Surely there is a straightforward way to do this with data.table
? Efficient solutions are particularly welcome given the size of the real data. The datamerge
package apparently used to do exactly this, but it isn't on CRAN anymore and I can't get it to work on R3.2.3 from zip. Has another package stepped up for this task?
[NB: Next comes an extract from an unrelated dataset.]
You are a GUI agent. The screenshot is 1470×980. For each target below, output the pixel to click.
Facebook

There are many other threads that focus on solving this for a one or a couple of columns with known names, but for large number of columns, they don't seem practical.
推荐答案
这是一种方法:
com.cols = setdiff(intersect(names(table1), names(table2)), "id")
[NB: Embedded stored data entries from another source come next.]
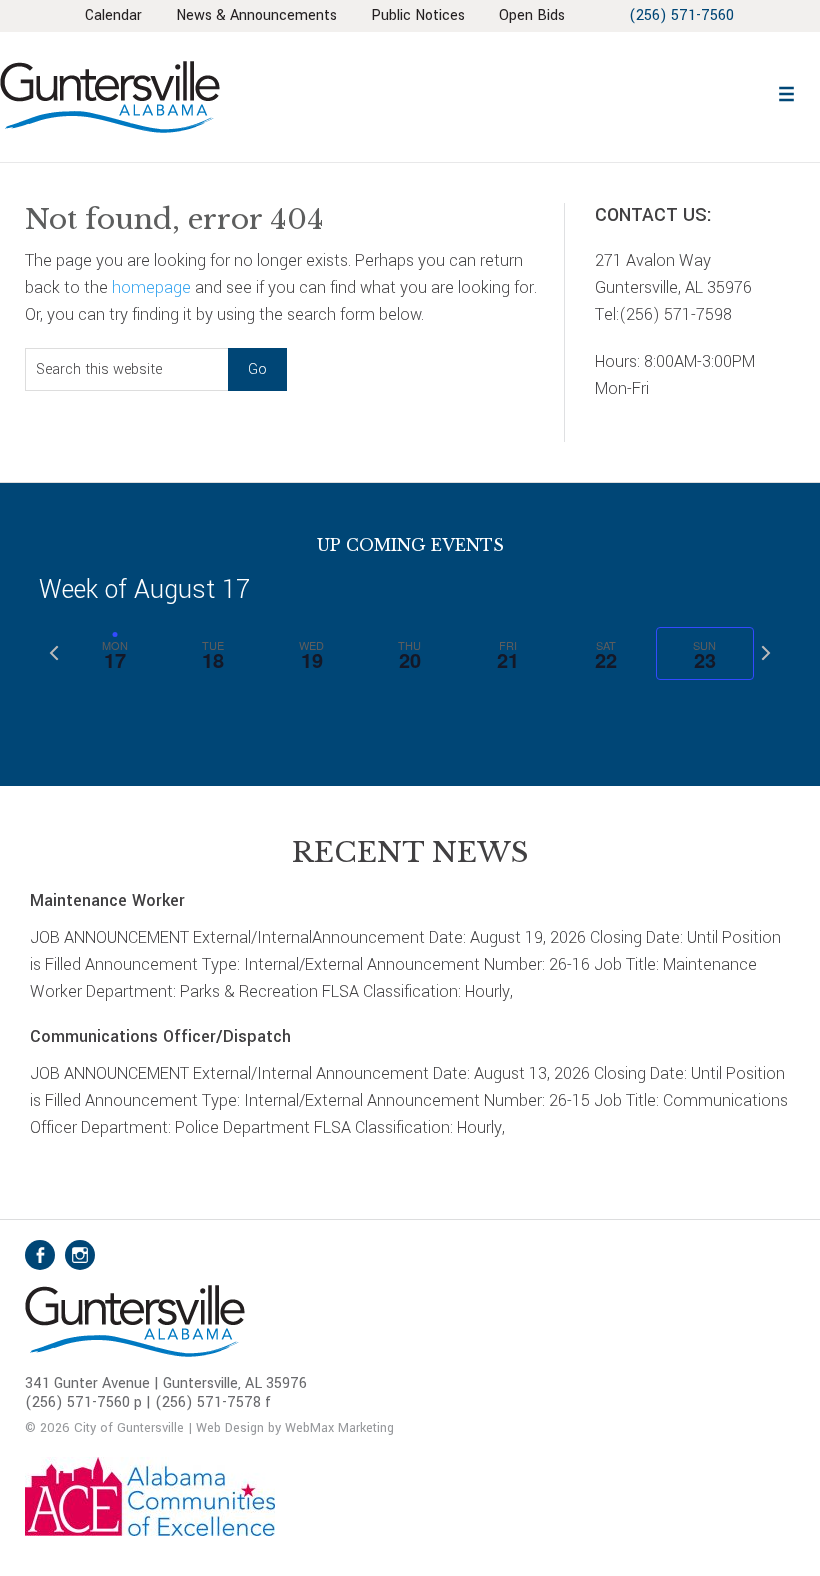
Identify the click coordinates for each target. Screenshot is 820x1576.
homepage (151, 287)
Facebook (40, 1255)
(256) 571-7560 (681, 15)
com.cols.x = paste0(com.cols, ".x")
com.cols.y = paste0(com.cols, ".y")
# create combined table
DT = setkey(merge(table1, table2, by="id", all=TRUE), NULL)
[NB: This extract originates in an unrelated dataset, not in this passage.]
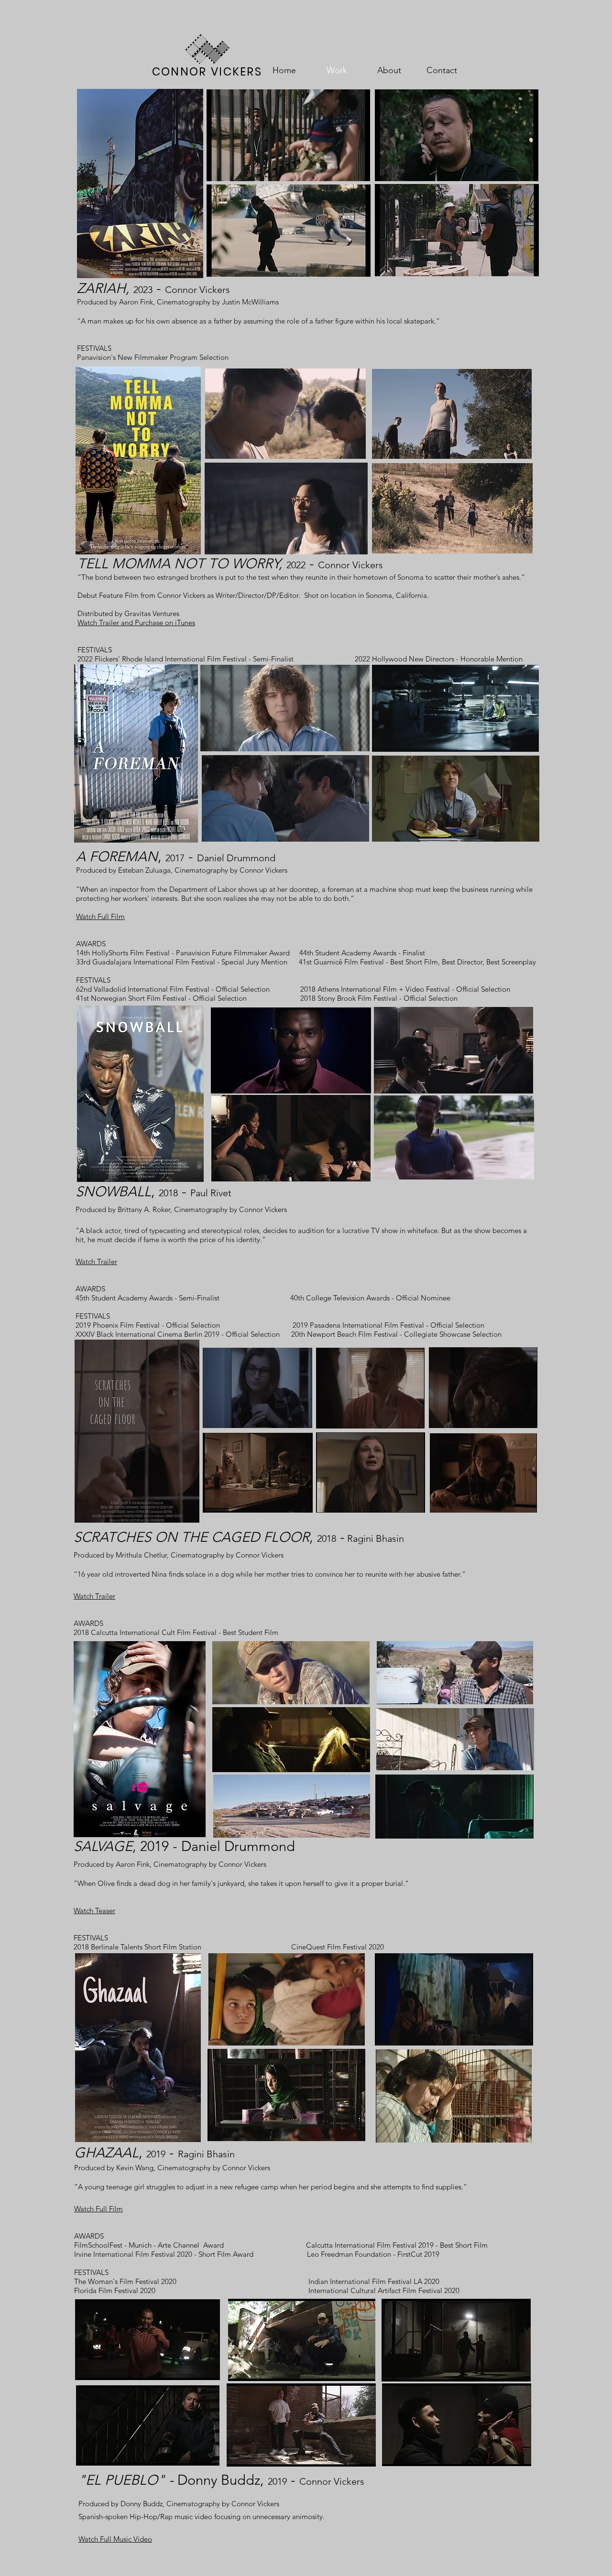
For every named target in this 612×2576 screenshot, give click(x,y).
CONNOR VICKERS (207, 71)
# edit common columns where NAs are present
for (j in seq_along(com.cols))
DT[is.na(get(com.cols.x[j])), (com.cols.x[j]) := get(com.cols.y[j])]
# remove unneeded columns
DT[, (com.cols.y) := NULL]
# rename kept columns
setnames(DT, com.cols.x, com.cols)
identical(DT, desired) # TRUE
创建和使用所有这些列名向量非常麻烦.
It's rather messy to create and work with all these column-names vectors.
关于原始问题...
这是另一种方式(如原始文章所述,无需从table2
导入新行):
Here's another way (without importing new rows from table2
, as in the original post):
com.cols = setdiff(intersect(names(table1), names(table2)), "id")
i.com.cols = paste0("i.", com.cols)
new.cols = c(i.com.cols, setdiff(names(table2), c("id", com.cols)))
# grab columns from table2
table1[table2, (new.cols) := mget(new.cols), on="id"]
# edit common columns where NAs are present
for (j in seq_along(com.cols))
table1[is.na(get(com.cols[j])), (com.cols[j]) := get(i.com.cols[j])]
# remove unneeded columns
table1[, (i.com.cols) := NULL]
这样,所有步骤都是对table1
的修改,仅供参考.
This way all steps are modifications of table1
by reference.
这篇关于R:合并+更新具有第二个表的表的有效方法,其中相同列名的值填充NA的文章就介绍到这了,希望我们推荐的答案对大家有所帮助,也希望大家多多支持IT屋!